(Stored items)
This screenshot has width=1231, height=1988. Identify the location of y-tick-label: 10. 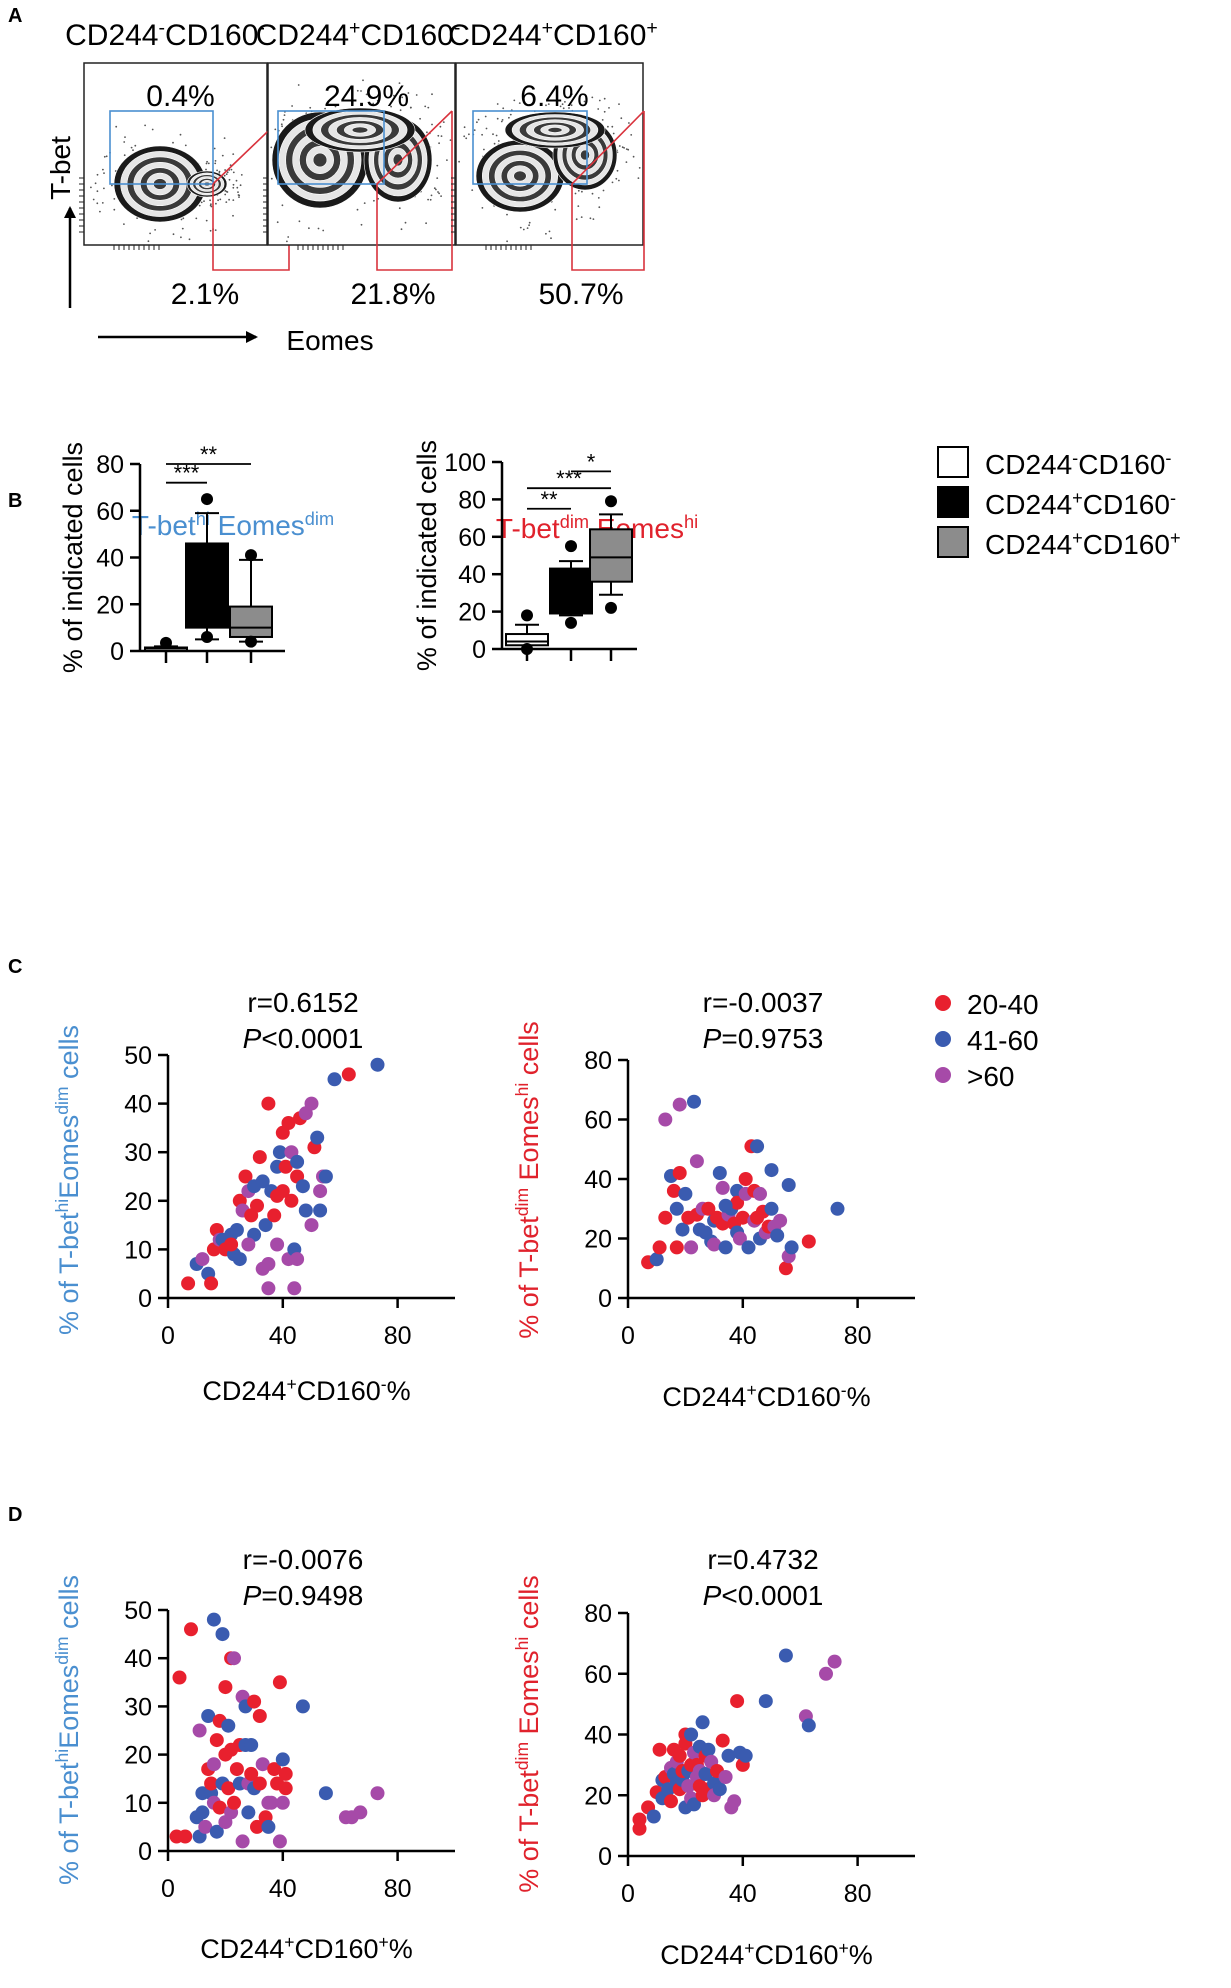
(138, 1804).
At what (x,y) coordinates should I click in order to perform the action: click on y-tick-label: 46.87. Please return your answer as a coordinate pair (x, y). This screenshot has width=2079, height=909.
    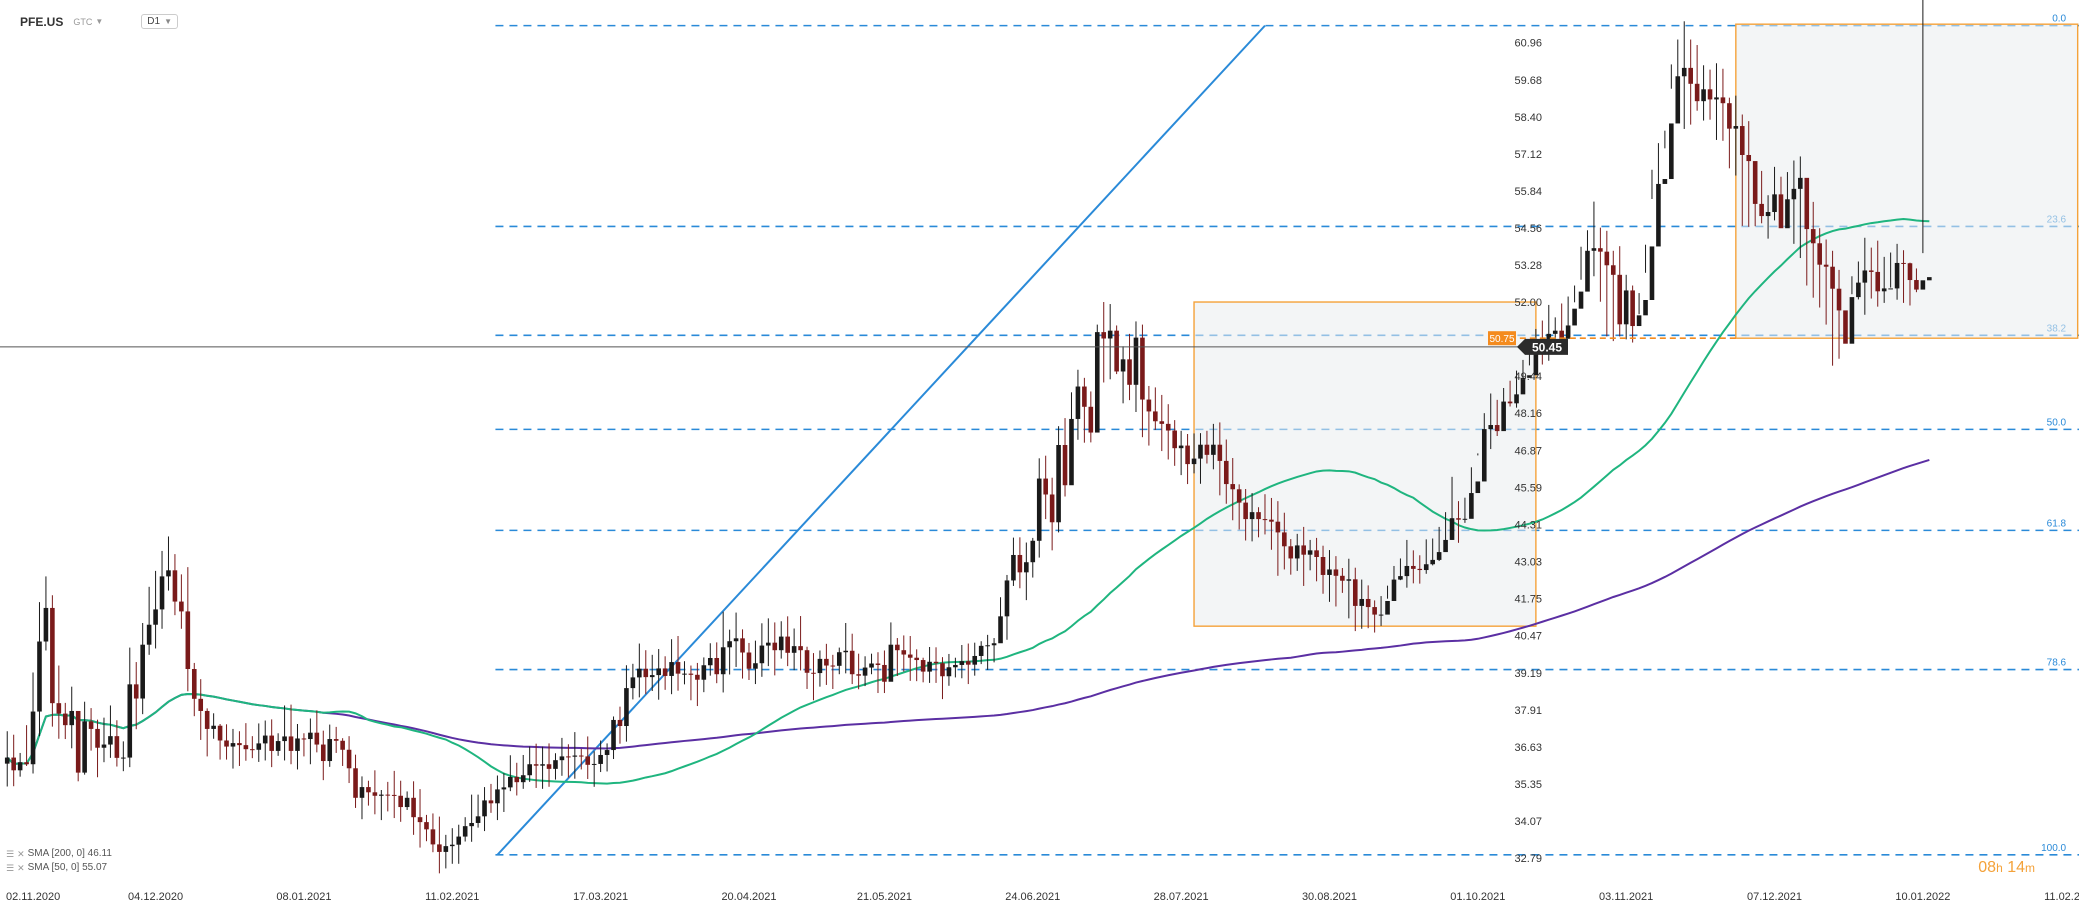
    Looking at the image, I should click on (1528, 451).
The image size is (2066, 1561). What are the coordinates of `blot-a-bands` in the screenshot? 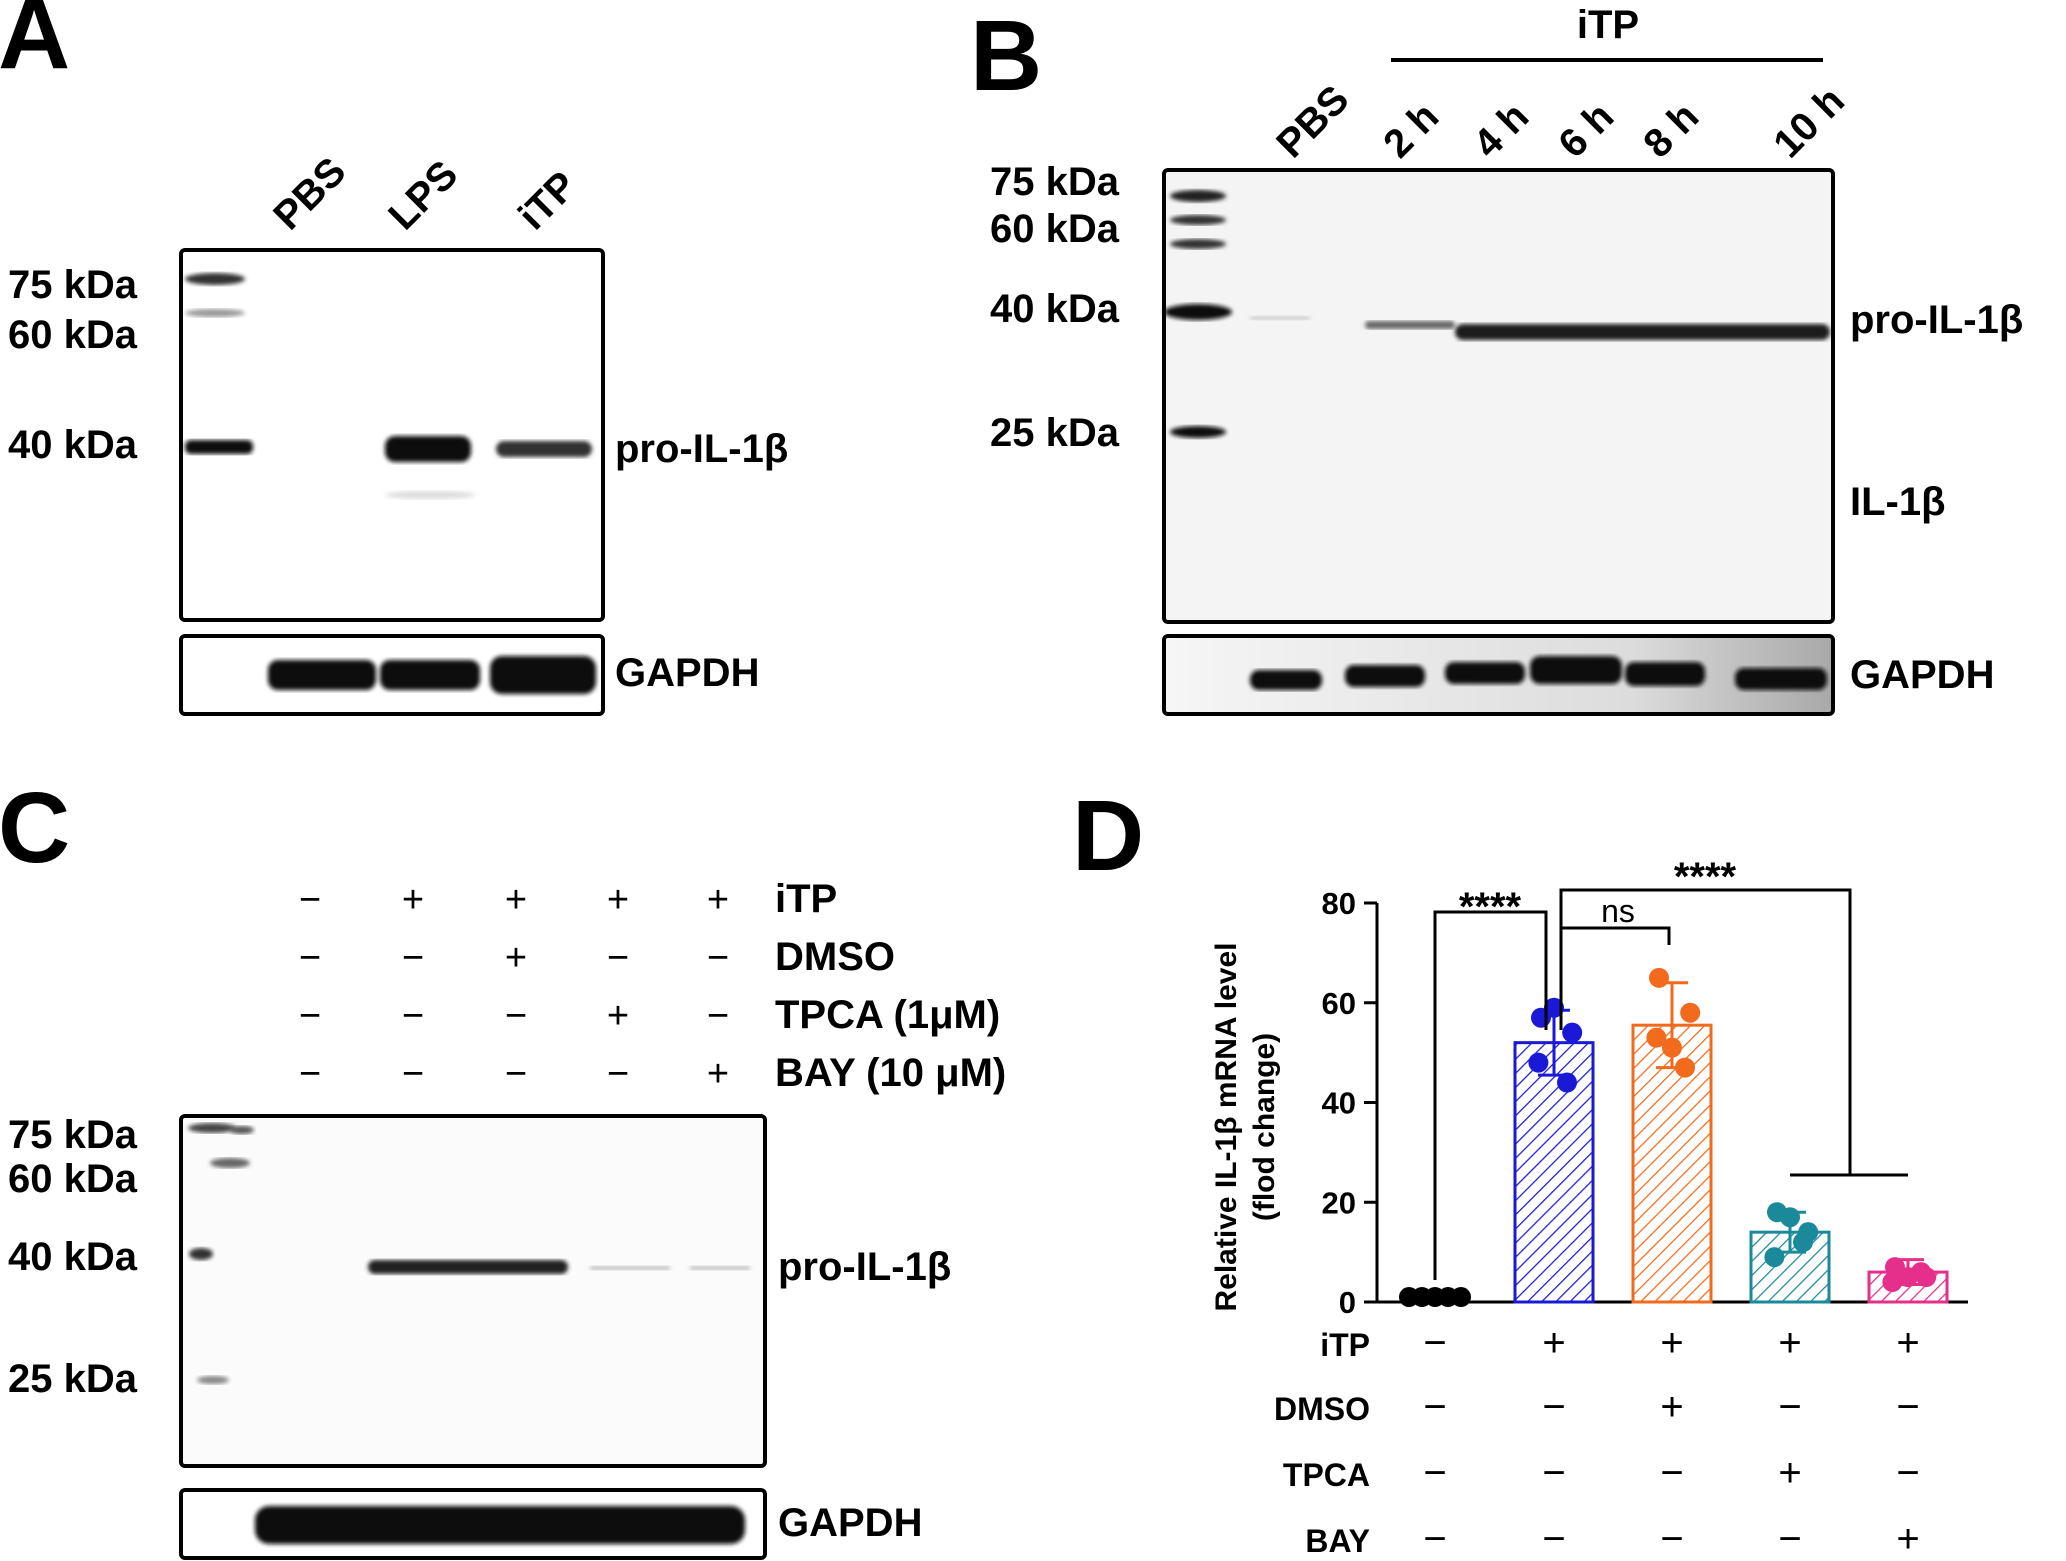 It's located at (388, 386).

Activity. Reproduce word for word the stretch of records from the line containing "At what (x,y)" through the line containing "Looking at the", including both of those lines. Leave the pictures out of your answer.

Result of this task.
At what (x,y) coordinates should I click in order to perform the action: click on y-tick-label: 46.87. Please return your answer as a coordinate pair (x, y). This screenshot has width=2079, height=909.
    Looking at the image, I should click on (1528, 451).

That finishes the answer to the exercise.